[Work instructions]:
1) Answer these from the blog post on Chávez:
(a) What price does it give for Chávez's Airbus?
(b) In which local newspaper did his interview appear?
(c) What date heads the "Ramblings" entry?
2) Write out the blog post on Chávez from "I have not been" to "events this week.", swapping "bizarre" for "strange".
--- Document text ---
As a well know economist I had lunch with told me yesterday: “ With his destruction, Chavez may be making two of my dreams a reality, that the dollar will circulate freely in Venezuela as people completely mistrust the local currency and that PDVSA is privatized as the only way for the country to survive”.


 


I fear he may be right in the end and the thought is so depressing that I will end my ramblings right here.

Ramblings

January 15, 2004

 


I have not been too enthusiastic about blogging this week. Things have gotten so bizarre and depressing that it just seems impossible to even write coherently about what is going on here. But somehow, I feel I am neglecting my self-imposed task of reporting this era in detail. Thus, today I will simply ramble and ramble about the events this week.


 


When Hugo Chávez was first elected, his presence at summits was quite interesting, he had a star quality about him, and most Latin American leaders seemed to want to meet him, get to know him, take advantage of his popular image to benefit their own popularity by being seen with him. This has changed. Even before his US$ 80 million Airbus had taken off, Chávez was already making waves, by calling Bush’ National Security Adviser Condoleezza Rice “illiterate” after her call for transparent elections in Venezuela. Separately, Chavez charged that the US was simply seeking his overthrow. The truth was, that all of this appeared to be a reaction to the fact that Chavez had been encouraged to believe by his collaborators that there was a possibility that he would meet Bush at the Summit. Just to set the stage, Chavez said right before leaving that that these summits were a waste of time. This is obviously true if you don’t believe you have anything to negotiate, contribute or share with the leaders of the Hemisphere. To top it all off, his interview in local newspaper El Universal, discussed in an earlier post and found here in English, did not help matters, as Chavez disqualified Spain and the US as countries unfriendly to Venezuela, when both are part of the “Group of Friends” involved in looking for a solution to the Venezuelan political crisis, while praising Fidel Castro and attempting to argue he is not really a Dictator.
--- Dataset section ---
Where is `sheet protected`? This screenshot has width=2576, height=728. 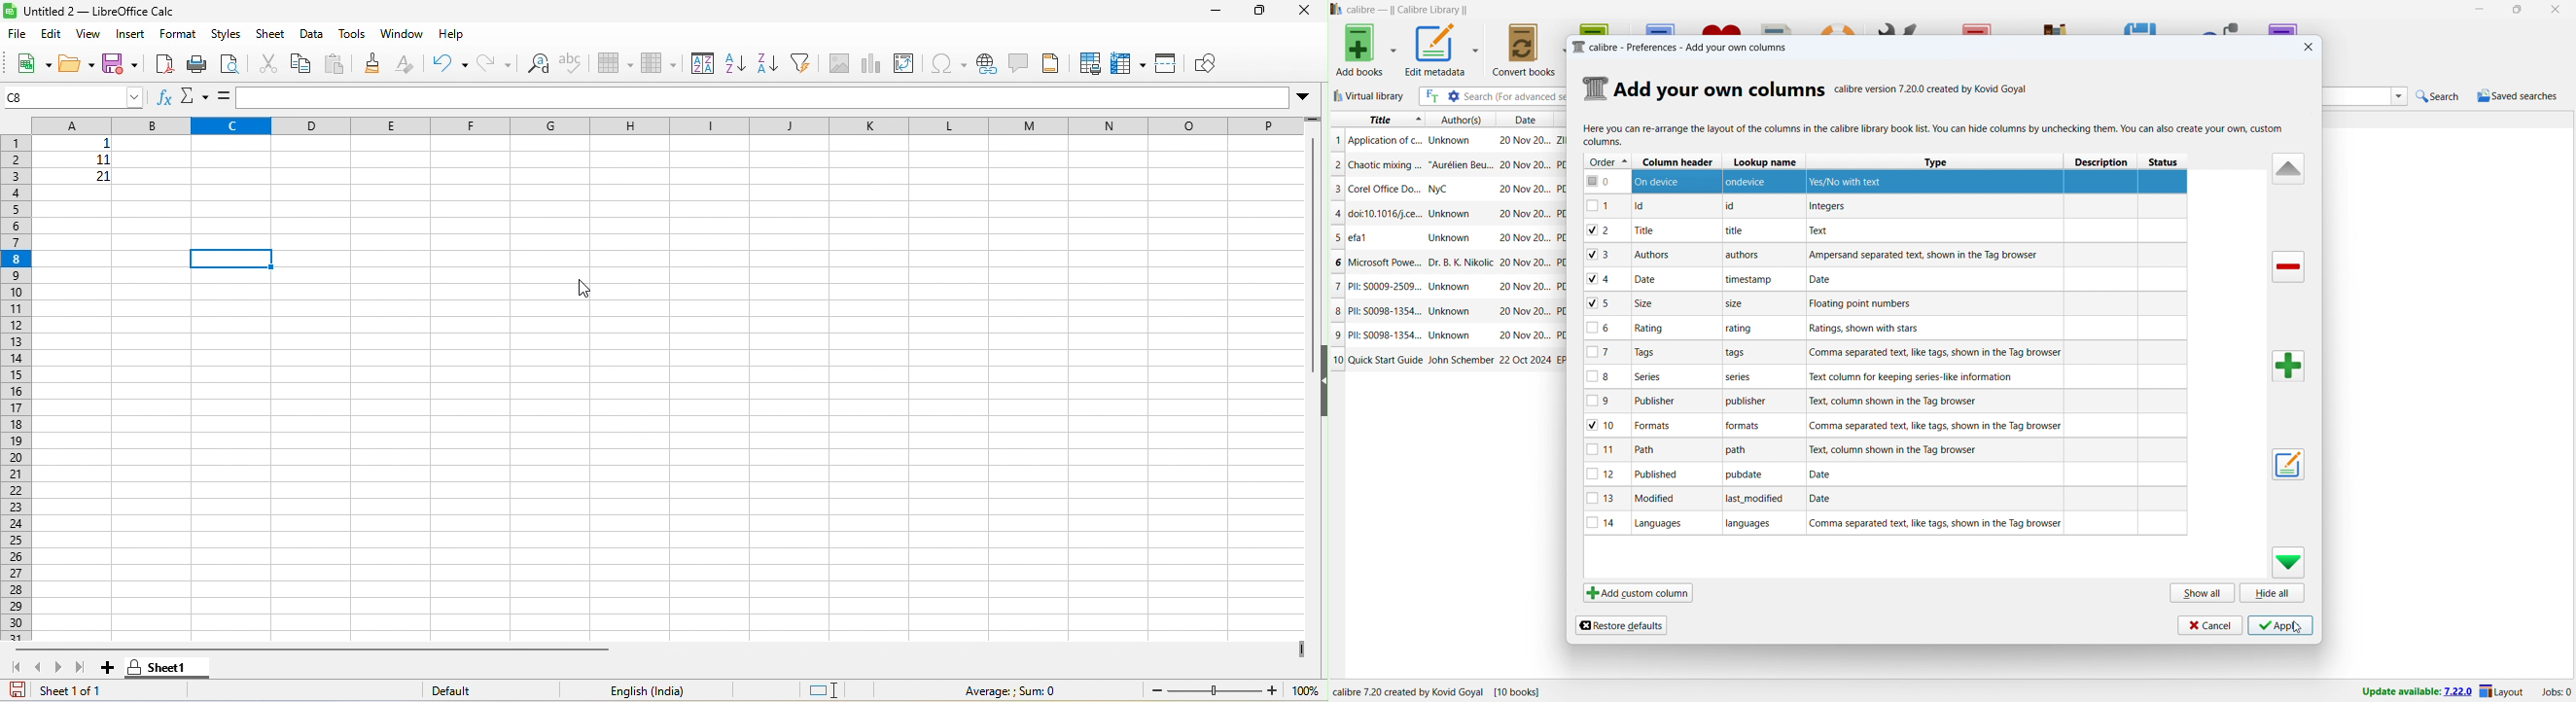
---
[Solutions for each task]:
1)
(a) US$ 80 million
(b) El Universal
(c) January 15, 2004

2)
I have not been too enthusiastic about blogging this week. Things have gotten so strange and depressing that it just seems impossible to even write coherently about what is going on here. But somehow, I feel I am neglecting my self-imposed task of reporting this era in detail. Thus, today I will simply ramble and ramble about the events this week.